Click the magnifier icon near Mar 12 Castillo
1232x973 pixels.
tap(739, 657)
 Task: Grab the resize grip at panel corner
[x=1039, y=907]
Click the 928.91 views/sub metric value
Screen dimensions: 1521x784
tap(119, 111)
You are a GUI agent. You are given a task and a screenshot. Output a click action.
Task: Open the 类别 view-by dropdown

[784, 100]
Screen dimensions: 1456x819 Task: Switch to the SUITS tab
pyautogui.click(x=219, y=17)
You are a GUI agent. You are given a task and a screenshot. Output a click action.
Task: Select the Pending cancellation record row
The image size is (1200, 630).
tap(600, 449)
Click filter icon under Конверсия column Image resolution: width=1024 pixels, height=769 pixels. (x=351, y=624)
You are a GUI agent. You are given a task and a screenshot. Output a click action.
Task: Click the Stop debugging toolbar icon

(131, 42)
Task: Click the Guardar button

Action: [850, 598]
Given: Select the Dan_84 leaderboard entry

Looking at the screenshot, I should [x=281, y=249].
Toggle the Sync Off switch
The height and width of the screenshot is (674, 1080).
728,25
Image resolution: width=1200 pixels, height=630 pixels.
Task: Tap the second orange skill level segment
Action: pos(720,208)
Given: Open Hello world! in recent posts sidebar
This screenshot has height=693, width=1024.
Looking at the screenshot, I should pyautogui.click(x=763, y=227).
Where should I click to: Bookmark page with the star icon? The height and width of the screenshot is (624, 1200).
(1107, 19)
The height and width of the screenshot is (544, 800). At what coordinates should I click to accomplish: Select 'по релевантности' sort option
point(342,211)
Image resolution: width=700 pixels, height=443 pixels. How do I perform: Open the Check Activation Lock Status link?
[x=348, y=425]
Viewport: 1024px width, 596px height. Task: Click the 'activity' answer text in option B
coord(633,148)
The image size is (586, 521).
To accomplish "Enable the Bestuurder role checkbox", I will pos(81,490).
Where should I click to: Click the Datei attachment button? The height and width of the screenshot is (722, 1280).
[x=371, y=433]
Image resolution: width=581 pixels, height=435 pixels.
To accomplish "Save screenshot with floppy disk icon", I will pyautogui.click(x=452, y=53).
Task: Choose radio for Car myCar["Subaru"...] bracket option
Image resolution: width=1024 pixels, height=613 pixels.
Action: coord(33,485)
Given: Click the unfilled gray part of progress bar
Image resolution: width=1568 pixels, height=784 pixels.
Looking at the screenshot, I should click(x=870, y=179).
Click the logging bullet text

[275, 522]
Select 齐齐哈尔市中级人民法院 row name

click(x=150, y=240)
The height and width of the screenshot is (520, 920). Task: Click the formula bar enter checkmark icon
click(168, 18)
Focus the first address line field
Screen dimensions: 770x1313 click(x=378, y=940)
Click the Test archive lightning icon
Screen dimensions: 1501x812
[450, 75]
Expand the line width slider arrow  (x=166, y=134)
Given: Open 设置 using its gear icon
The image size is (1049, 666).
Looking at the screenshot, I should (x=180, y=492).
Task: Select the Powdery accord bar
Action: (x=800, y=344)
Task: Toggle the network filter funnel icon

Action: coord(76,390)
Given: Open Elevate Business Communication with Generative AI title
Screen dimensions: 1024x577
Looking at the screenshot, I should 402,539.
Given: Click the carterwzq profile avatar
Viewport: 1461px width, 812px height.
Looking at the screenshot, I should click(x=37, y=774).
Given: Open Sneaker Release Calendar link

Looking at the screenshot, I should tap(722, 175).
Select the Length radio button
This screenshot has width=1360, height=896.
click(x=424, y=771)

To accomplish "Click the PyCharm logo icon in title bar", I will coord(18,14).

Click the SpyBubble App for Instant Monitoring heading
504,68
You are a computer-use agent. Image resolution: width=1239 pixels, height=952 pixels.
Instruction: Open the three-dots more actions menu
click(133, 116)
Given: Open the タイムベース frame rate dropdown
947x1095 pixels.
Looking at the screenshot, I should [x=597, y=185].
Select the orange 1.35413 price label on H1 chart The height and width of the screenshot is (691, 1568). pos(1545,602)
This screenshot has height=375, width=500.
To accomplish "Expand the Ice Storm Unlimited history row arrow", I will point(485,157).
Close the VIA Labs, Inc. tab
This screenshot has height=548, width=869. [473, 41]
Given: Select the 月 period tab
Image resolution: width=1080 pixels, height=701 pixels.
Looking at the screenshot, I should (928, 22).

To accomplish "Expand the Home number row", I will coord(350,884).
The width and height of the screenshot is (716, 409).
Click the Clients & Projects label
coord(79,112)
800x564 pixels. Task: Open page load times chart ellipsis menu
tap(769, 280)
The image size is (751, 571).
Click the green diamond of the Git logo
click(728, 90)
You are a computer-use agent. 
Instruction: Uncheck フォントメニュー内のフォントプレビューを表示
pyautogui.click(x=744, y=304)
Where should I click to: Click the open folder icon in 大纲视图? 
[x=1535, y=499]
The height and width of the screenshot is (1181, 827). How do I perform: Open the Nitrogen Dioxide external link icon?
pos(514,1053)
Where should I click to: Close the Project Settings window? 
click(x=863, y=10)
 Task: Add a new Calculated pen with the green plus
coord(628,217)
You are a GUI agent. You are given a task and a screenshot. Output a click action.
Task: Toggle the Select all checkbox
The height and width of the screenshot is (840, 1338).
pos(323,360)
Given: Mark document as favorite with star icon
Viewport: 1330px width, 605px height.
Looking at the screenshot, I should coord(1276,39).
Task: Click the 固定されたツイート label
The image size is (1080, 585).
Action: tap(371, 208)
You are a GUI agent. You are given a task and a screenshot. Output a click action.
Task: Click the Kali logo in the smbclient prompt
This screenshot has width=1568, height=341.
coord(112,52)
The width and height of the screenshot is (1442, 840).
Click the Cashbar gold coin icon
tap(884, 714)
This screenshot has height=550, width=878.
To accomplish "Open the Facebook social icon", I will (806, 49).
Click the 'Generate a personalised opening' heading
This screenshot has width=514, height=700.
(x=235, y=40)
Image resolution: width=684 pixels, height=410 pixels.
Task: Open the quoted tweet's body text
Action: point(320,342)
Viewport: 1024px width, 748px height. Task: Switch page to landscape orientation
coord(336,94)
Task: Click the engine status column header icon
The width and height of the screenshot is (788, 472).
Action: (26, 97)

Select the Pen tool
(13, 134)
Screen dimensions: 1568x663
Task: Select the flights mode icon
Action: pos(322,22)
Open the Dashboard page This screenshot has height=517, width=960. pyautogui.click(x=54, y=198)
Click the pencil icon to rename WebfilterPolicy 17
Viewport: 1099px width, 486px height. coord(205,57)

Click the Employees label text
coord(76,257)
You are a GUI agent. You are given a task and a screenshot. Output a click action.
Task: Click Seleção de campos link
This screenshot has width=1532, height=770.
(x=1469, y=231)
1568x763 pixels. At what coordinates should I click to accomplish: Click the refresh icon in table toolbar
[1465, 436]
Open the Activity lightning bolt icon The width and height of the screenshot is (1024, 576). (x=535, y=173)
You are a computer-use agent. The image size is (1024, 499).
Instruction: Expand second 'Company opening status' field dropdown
════
EXERCISE OBJECTIVE
Duplicate the entries above, starting with the line that contains "The image size is (751, 571)." and ending with the line that contains "pos(514,1053)", both lines included.

FULL RESPONSE
The image size is (751, 571).
Click the green diamond of the Git logo
click(728, 90)
You are a computer-use agent. 
Instruction: Uncheck フォントメニュー内のフォントプレビューを表示
pyautogui.click(x=744, y=304)
Where should I click to: Click the open folder icon in 大纲视图? 
[x=1535, y=499]
The height and width of the screenshot is (1181, 827). How do I perform: Open the Nitrogen Dioxide external link icon?
pos(514,1053)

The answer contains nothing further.